April 25, 2024 - DAR
Darling Ingredients, the unassuming giant of the rendering world, might be sitting on a gold mine that Wall Street is overlooking. While analysts are preoccupied with short-term fat price volatility and the shift to sustainable aviation fuel, a deeper dive into Darling's recent earnings call transcripts reveals a potentially explosive narrative: the industry's overestimated renewable diesel capacity and its implications for the future of waste fats.
Darling CEO, Randy Stuewe, dropped a bombshell during the Q4 2023 earnings call, casually mentioning "phantom or delayed start-ups of renewable diesel plants." This offhand remark, seemingly dismissed by the market, holds immense significance. It points to a reality where the much-hyped surge in renewable diesel capacity is simply not materializing at the projected pace.
Stuewe doubled down on this observation during the Q1 2024 call, highlighting that, "if these plants get built and become more reliable and more renewable diesel comes on the market, we should see fat prices move higher." He explicitly expressed skepticism about the industry's actual operational capacity, naming specific plants like REG, Chevron, and P66, along with Martinez and Vertex, all of which have faced operational challenges and/or relied on refined soybean oil instead of waste fats.
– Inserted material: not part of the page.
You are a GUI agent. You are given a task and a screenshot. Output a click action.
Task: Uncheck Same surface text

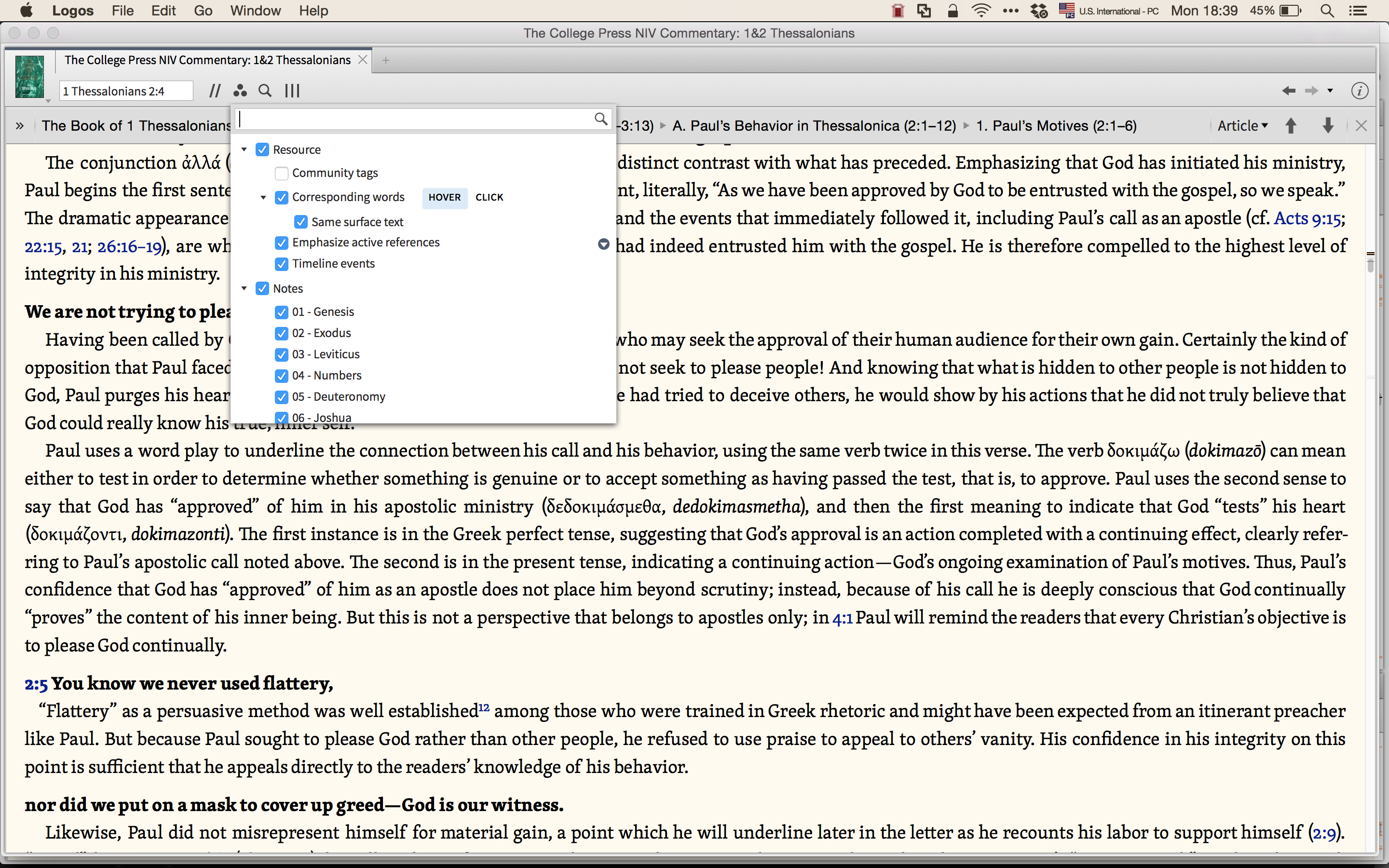(x=301, y=222)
This disconnect between projected and actual renewable diesel capacity creates a bottleneck in the waste fat market. As Stuewe pointed out, "if the industry was truly operating at the rates that everybody anticipates out there and puts in their spreadsheets, fat prices would not be where they're at today, whether it's soybean oil or waste fats."
Here's where the potential gold mine comes in. Darling, through its joint venture, Diamond Green Diesel (DGD), is arguably the most efficient and reliable player in the renewable diesel space. DGD sold a whopping 1.25 billion gallons of renewable diesel in 2023, exceeding all global competitors, and boasts a capacity utilization rate that is second to none.
Stuewe emphasized this point, stating that DGD "has proven they have the operational capacity to capitalize on margin improvement in the industry." This means that as the "phantom plants" struggle to come online and the true demand for waste fats becomes apparent, DGD is positioned to not only secure cheaper feedstock but also command higher margins, creating a powerful double-win scenario for Darling.
The following chart showcases the potential upside in DGD's EBITDA per gallon based on management's comments and market dynamics.
Furthermore, the shift to the producer's tax credit in 2025 further bolsters DGD's advantage. As Bob Day, Darling's Chief Strategy Officer, explained, this credit structure, unlike the blenders tax credit, favors lower CI score feedstocks like those used by DGD and excludes imported biofuels. This legislative shift further solidifies DGD's competitive edge and its ability to capture greater market share.
Let's look at some numbers. Stuewe mentioned that a penny movement in fat price translates to approximately $12 million in annual EBITDA for Darling's core ingredients business. Between Q4 2023 and Q1 2024, fat prices plummeted by $0.20 per pound, suggesting a potential EBITDA reduction of $240 million in the core ingredients business. However, DGD's capacity to absorb this lower-priced feedstock, coupled with a potential LCFS credit boost and the exclusion of imported biofuels under the new tax credit regime, suggests a significant upside potential for DGD margins.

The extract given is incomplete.